News this week that the waste sector is one of the first beneficiaries of Green Investment Bank funding has been welcomed, but equity alone will not be a silver bullet in delivering the scale of infrastructure required.


On Wednesday (April 25) business secretary Vince Cable appointed two specialist fund managers to oversee £80m of investment in small-scale facilities, under which a myriad of recycling and treatment technologies could qualify.

While the GIB appears to have come good on its promise to prioritise waste – especially as it won’t have lending and borrowing powers until 2016 at the earliest – it still faces a challenging remit to encourage sufficient levels of private investment in the areas it has targeted.

A recent report by the Associate Parliamentary Sustainable Resource Group (APSRG) argues that £8bn worth of capital is required in waste infrastructure by 2020 if the UK is to meet EU targets and directives, a figure which will nearly double to £15bn by 2030.

It’s a tall task, especially when investor confidence is low. BIS, the department tasked with lending GIB monies through its UK Green Investments channel, readily acknowledges that investors are quick to overestimate the risks associated with financing certain projects.

Speaking at a recent APSRG committee meeting in London last week, Oliver Griffiths – an executive director at BIS – said that the temptation with the bank would be to attempt investment across too broad a remit and care needed to be taken so that funds weren’t spread too thinly.

The bank’s current priority areas are also set to be reviewed in 2015 at which point they will be “refreshed” according to Griffiths. This could mean that the waste sector will suffer, although Griffiths did say there was “a lot to be said for building up expertise” in specific markets.

According to Matt Denmark, a director in PwC’s corporate finance team who heads up the company’s financial advisory work in the waste sector, the bank debt market is experiencing tough times with banks dropping out of waste projects at the last minute.

Simply making more equity available would not act as a “panacea” for smaller, merchant waste plants, he feels, as they face a number of serious hurdles such as feedstock security, revenue returns and the availability of debt.

“The Green Investment Bank could have the greatest effect on waste infrastructure delivery if its interventions catalyse additional debt into merchant or semi-merchant facilities,” he maintained.

It’s a view echoed by Waste2Tricity chairman Peter Jones who stresses that four key areas need to be addressed before finance is committed to a project. These are site location, feedstock determination, a viable exit market and a process that suits the site and end market technology.

“As far as the issues around the market technologies are concerned, there are three simple drivers to change – technology, affordability/economics and the socio-political context,” he argued.

Jones also says it’s important that the individuals running the GIB have a broad understanding of the waste industry dynamics if they are to invest wisely.
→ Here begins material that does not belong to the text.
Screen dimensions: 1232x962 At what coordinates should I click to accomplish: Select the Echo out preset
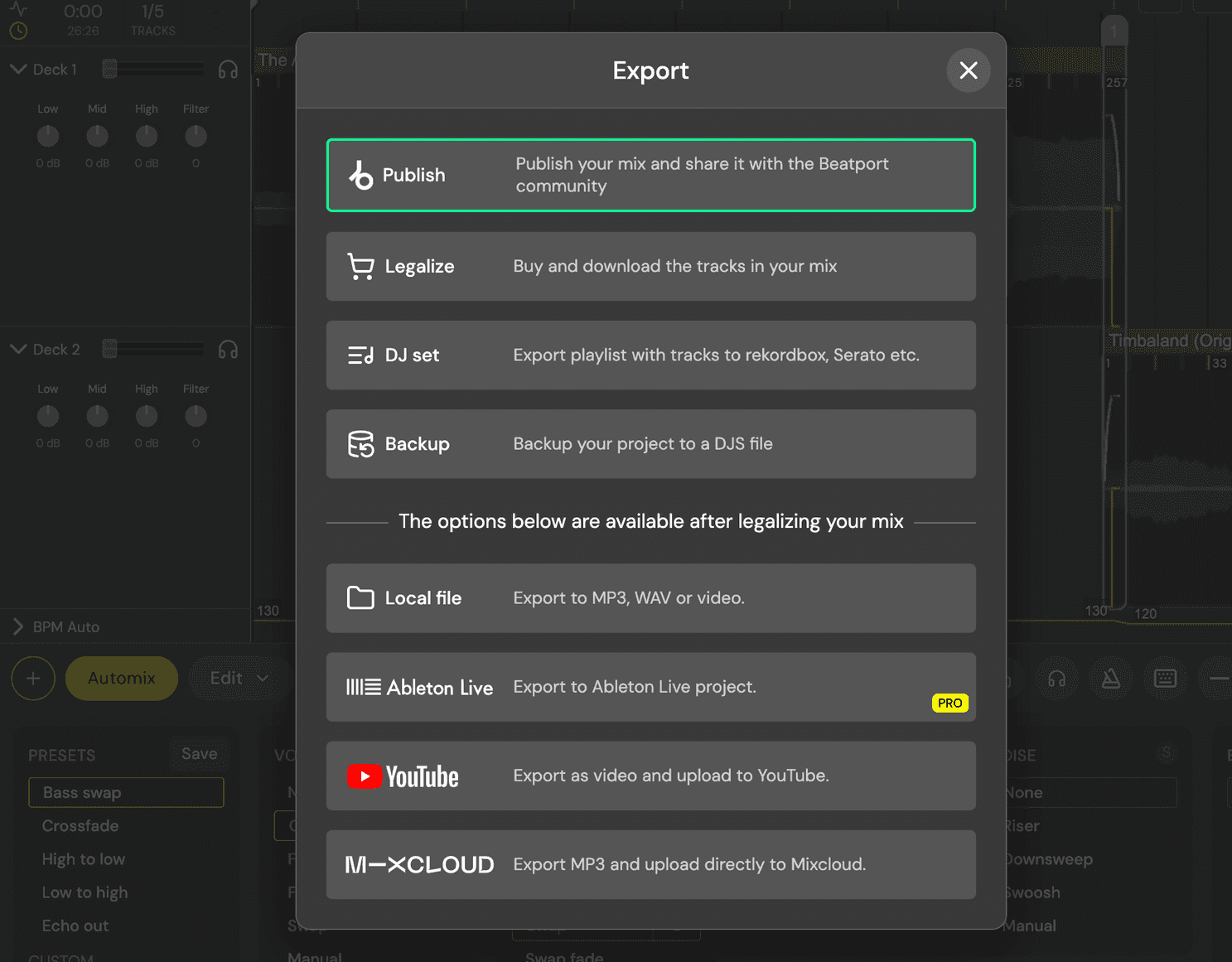[75, 926]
This could deliver joined-up thinking across different sectors, such as waste and sewage, where he believes there is massive potential to harness high value energy outputs.

Meanwhile the Renewable Energy Association’s chief executive Gaynor Hartnell says the bank will need to demonstrate a degree of creativity, rather than just act as a mechanism for injecting capital, if it is to kickstart a renewables revolution.

“It will need to assist with lowering risk, so that other money flows in more easily,” she argued, adding that “tremendous leverage” could be obtained if funding was spread more widely over a portfolio of technologies.